One joy of being a grandparent is spoiling your grandkids. And as the kids grow, so can the size of the financial gifts. Georgia Swan, Tax and Estate Planner, TD Wealth, joins Kim Parlee to discuss some ways to help ensure your gifts don’t come with unintended consequences.
* One of the best parts of being a grandparent, I'm told, is being able to spoil your grandchildren. But as kids get older, the gifts can get larger and-- let's face it-- sometimes a bit more complicated, whether it's supporting their education, sharing a large cash gift, or maybe helping with a down payment for a home. So how can you make sure your gifts don't come with unintended consequences for them or for you?

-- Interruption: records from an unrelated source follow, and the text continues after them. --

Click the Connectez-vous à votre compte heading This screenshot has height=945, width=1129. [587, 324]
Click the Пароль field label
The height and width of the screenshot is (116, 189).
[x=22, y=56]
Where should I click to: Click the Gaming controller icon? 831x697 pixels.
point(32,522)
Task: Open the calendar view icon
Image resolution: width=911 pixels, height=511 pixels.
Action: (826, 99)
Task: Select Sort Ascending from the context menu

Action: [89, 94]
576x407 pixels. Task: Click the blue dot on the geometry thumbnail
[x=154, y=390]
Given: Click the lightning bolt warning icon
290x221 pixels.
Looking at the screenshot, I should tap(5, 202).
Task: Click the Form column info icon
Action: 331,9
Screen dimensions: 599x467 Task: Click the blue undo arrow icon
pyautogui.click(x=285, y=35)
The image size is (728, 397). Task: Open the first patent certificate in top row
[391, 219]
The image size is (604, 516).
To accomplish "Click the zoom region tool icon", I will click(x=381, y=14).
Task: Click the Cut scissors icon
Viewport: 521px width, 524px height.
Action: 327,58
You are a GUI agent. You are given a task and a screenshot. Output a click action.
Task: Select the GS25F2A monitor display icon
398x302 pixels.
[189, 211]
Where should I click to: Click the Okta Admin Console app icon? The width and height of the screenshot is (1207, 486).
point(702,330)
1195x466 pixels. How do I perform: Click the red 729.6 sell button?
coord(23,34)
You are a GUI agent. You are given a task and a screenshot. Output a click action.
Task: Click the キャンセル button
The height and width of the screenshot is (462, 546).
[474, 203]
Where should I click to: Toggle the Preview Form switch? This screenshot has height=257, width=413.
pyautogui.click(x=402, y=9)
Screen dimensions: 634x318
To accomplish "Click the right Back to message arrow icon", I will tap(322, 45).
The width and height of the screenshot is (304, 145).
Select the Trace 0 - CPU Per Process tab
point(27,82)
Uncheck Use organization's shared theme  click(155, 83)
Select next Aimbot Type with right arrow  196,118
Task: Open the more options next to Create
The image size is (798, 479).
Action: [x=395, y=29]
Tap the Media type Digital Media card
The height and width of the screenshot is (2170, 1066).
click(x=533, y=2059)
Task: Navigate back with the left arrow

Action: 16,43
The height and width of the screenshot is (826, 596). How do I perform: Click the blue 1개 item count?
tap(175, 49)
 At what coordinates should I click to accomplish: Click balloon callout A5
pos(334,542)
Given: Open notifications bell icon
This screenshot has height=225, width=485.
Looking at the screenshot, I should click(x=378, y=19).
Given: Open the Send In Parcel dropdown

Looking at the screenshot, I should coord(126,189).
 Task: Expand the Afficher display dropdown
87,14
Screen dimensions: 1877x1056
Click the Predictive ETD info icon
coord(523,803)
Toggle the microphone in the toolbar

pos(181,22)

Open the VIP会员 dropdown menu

* Georgia Swan is tax and estate planner at TD Wealth. She joins me now with some things to consider when gifting to your grandchildren. It's interesting. You and I were chatting before. The big one is also just what it could mean for you. And that's something maybe grandparents, selfless, want to help, maybe not think all that through.
* So we'll talk about everything. But maybe let's start with the first decision you have is when to do it. Do you want to do it when you are still living and can see the benefit? Or do you want to wait?
* So that's actually it. When you do it while you're alive, you get to see the benefit of it, so an education free from debt or your grandchildren enjoying their first house. So that's always a wonderful thing.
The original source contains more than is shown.